My favorite method of landing pad cell line generation is with lentiviral transduction. The original method was with site-specific knock-in using genomic disruption (Using Cas9 or TALENs), followed by homology-directed repair from a transfected circular plasmid template. It worked, but it was slow, with a fair number of false positives, including cells that had likely still expressed BFP transiently during single cell sorting, or even more annoyingly, cells where numerous landing pads had integrated per cell. I’ve since gotten some potentially helpful tips (eg. linear template supposedly degrades faster than circular plasmid), but I still don’t think this method is practical for routine transgenic knock-in. Moreover, I’m not convinced the AAVS1 locus is even that great for cell engineering.

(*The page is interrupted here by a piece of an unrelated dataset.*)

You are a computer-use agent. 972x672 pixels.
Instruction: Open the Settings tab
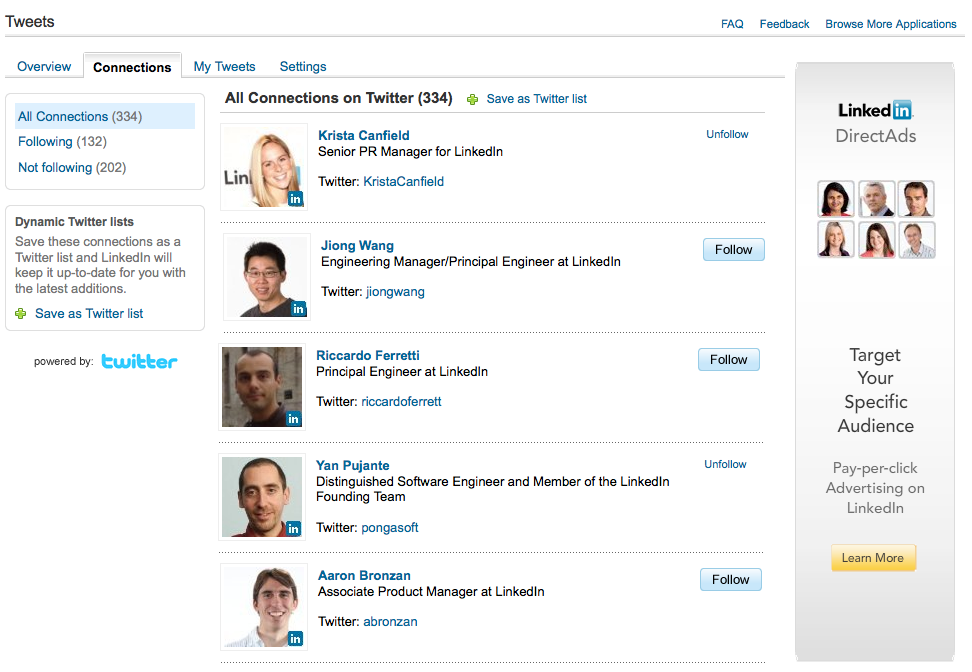point(303,67)
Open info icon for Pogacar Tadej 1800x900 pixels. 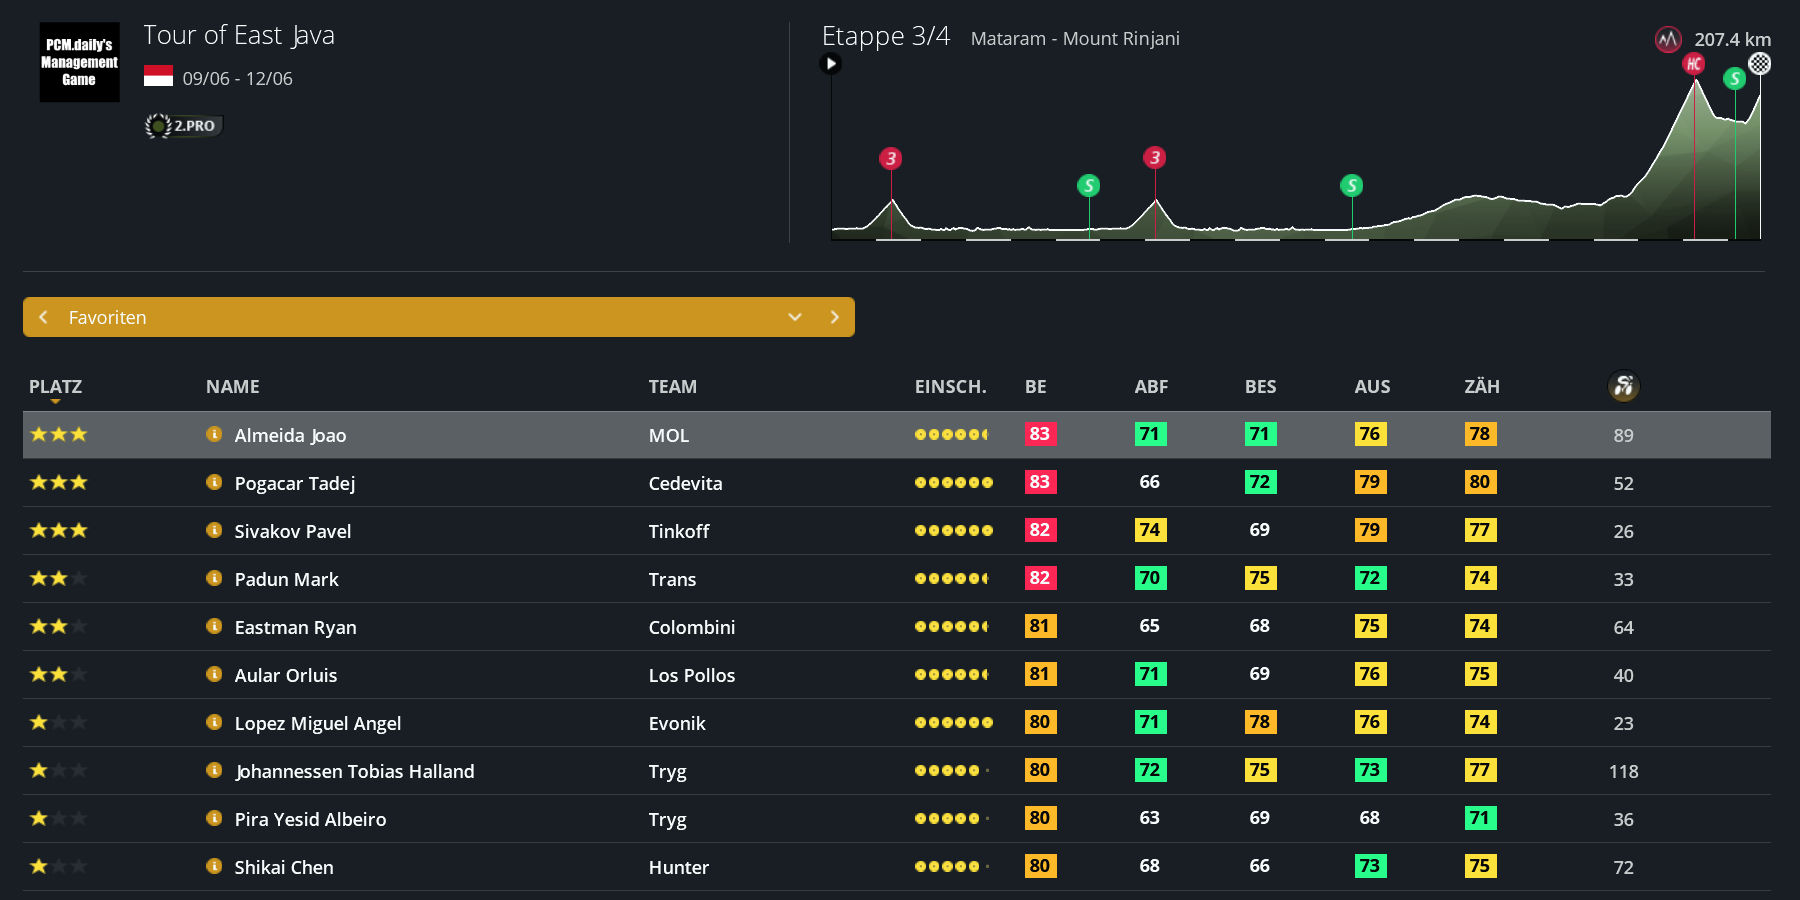coord(213,482)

This brings me to Lenti landing pad transduction, which I’ve developed a bunch of supported tools for. It’s easy (few steps), fast (cells can be single-cell sorted 2 – 7 days following transduction), broadly applicable (many different cell lines are easily transduced), with low false positives (low MOI transduction, due to Poisson behavior, ONLY gives single integrants). Pretty good arguments, no?

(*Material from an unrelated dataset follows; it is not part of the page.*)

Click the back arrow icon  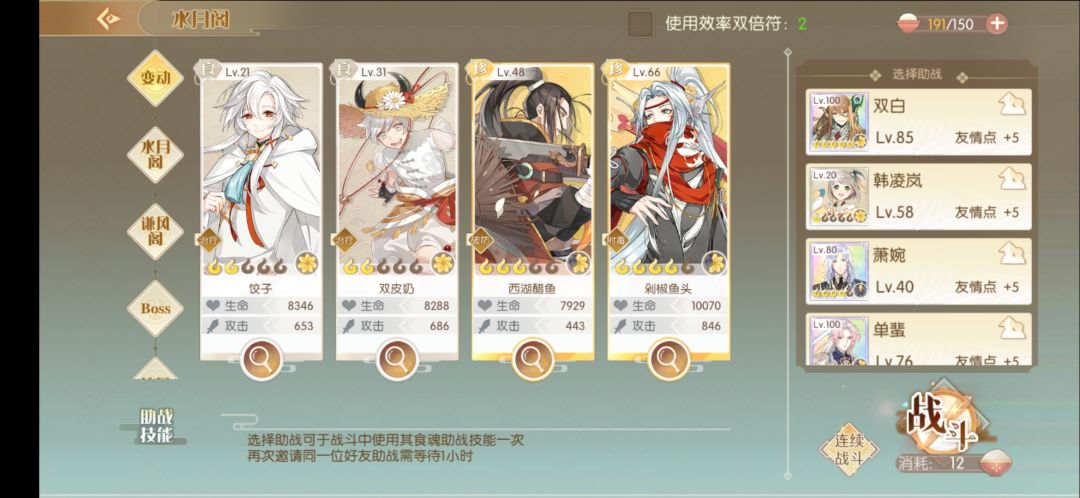[108, 19]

The general steps are as follows:

  1. Transfect HEK 293T cells with a mixture of lentiviral vector plasmids to produce lentivector particles. Do this in no dox media.
  2. Change media the next day, and then replace and collect supernatant over a ~ 72 hour period. Do this with no dox media. It’s fine to keep collecting into the same collection tube.
  3. After all of your collections are done, spin out any cells that may have been accidentally collected, and pass the supe through a 0.45 micron filter.
  4. Plate out your target cells, and mix with a series of volumes of the filtered supernatant. This can be in dox media.
  5. At least 2 days after switching into dox media, read out how many cells are fluorescent protein (often BFP) positive. Go with the well closest to but lower than ~5%. If the positive cells are incredibly few, treat cells with antibiotic (often blasticidin) to enrich for transductants.
  6. Using FACS, sort individual positive cells into wells of a 96 well plate. Use conditioned media if your cells may require it.
  7. Allow clonal lines to grow out. Transfect with a mixture of Bxb1 expression plasmid, attB-EGFP, and attB-mCherry to confirm no stable double positives exist. Cells that pass this test should be good to go for library work

Key viral non-coding elements are white rectangles. Coding regions are colored rounded rectangles. 2A sequences are red inverted triangles. Promoters are stemmed arrows. Terminators are thick black bars.

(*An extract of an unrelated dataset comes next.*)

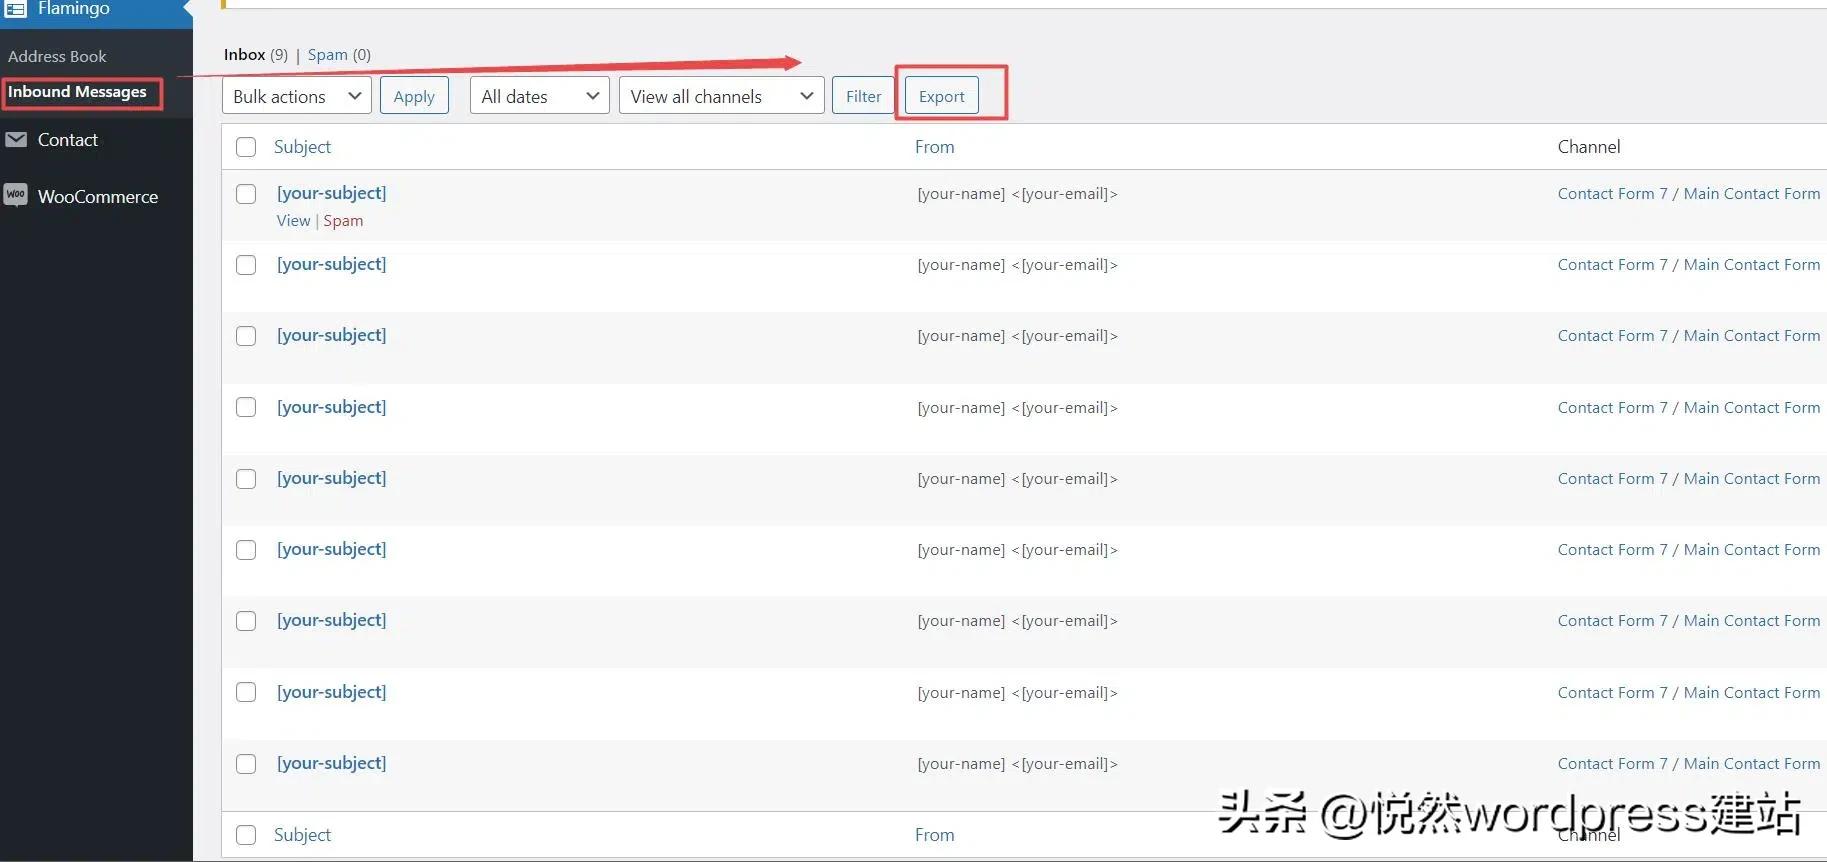The height and width of the screenshot is (862, 1827).
Task: Open View link under first message
Action: 293,221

Now for the flavors of lenti-landing pad that I’ve developed. It’s very choose your own adventure, based on your needs. The original (LLP) is the most conservative choice to start with in non-HEK cell lines. LLP-Int-Blast can make your life easier with easier / higher recombination rates, but requires a bit more care in its use. If you want to study a potentially toxic gene, use LLP-rEF1alpha. For everyone else, use LLP-iCasp9-Blast. The selection with AP1903 is so quick and easy that it allows you to brute force recombinations quite easily. I used to chuckle whenever anyone used the phrase “game changer”, but I totally find it appropriate for this landing pad.